Host-parasite interactions are a crucial area of interest for agriculture as well as medicine because of the role that parasites play in controlling insect populations and the importance of insects as vectors for human diseases. Strand’s research has identified the genes that allow parasites to prey on agriculturally important pests, and that knowledge has been used to search for more effective biopesticides and has improved the use of parasites in biological control programs. His work has revealed mechanisms that allow the immune systems of insects to fight off parasites and could play a role in efforts to disrupt the transmission of malaria and other insect-borne diseases.

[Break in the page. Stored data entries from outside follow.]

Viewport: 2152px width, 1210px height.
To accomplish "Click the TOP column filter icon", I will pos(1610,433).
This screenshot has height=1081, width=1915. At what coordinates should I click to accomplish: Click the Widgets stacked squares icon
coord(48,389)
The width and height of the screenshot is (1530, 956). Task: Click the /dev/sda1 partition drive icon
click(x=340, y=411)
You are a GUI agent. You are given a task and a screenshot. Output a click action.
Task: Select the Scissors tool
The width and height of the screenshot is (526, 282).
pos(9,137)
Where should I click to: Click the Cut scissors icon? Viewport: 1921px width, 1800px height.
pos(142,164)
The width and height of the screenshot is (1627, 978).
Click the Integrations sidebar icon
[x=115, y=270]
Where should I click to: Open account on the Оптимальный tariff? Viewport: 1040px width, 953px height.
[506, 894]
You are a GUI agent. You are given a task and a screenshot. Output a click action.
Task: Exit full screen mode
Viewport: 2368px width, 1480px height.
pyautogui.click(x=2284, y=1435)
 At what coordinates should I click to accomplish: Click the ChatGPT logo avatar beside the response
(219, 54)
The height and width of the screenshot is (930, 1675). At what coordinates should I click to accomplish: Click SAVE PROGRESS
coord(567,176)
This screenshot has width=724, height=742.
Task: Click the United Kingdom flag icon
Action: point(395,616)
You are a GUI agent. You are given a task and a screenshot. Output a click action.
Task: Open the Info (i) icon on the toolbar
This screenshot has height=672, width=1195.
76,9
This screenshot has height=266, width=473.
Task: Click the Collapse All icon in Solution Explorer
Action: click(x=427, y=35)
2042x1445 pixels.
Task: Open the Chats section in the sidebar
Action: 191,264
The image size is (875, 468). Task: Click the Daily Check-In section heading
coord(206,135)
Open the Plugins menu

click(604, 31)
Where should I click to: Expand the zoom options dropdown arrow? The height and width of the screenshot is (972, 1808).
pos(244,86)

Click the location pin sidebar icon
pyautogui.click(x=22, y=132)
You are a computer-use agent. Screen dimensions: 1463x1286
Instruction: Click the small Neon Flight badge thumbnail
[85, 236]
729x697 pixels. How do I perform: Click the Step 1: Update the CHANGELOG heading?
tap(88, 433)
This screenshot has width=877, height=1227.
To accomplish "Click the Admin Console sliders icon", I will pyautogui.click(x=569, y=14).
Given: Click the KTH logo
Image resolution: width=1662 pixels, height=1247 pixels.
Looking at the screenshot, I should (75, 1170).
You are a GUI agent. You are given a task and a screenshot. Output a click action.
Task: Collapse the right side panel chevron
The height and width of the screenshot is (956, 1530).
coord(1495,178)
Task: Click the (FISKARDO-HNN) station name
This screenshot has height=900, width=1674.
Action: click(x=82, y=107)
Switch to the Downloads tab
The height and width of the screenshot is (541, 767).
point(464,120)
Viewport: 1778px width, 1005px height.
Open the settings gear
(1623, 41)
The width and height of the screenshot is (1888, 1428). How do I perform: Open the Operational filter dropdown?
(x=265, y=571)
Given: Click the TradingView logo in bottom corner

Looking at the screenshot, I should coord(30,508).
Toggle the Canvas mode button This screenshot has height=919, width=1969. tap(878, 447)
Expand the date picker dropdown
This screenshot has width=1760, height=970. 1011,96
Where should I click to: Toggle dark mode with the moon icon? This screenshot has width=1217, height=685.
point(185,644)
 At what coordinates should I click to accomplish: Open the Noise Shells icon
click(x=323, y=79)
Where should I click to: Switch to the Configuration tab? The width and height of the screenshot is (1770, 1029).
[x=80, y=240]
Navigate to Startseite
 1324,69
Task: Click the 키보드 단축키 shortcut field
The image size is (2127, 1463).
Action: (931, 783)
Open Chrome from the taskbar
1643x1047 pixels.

“The remarkable thing about Mike’s past work is that, while based upon parasitic wasps, it stretches across several disciplines from ecology to molecular biology,” noted John H. Law, Regents Professor Emeritus of chemistry and biochemistry at the University of Arizona.
Strand is a Fellow of the American Association for the Advancement of Science and Entomological Society of America. He is the recipient of the Entomological Society of America’s highest award in physiology, biochemistry and molecular biology and has also received the Brooks Award, the College of Agricultural and Environmental Sciences’ highest recognition for research. In 2006, he was named Distinguished Research Professor.
“His research has become a benchmark in parasitoid biology today,” said Andrew Austin, deputy director of the Australian Centre for Evolutionary Biology and Biodiversity at the University of Adelaide. “On a personal note, Mike is one of the most friendly, amenable people I know—he is supremely helpful to colleagues and students, and he always seems to have time for the people around him.”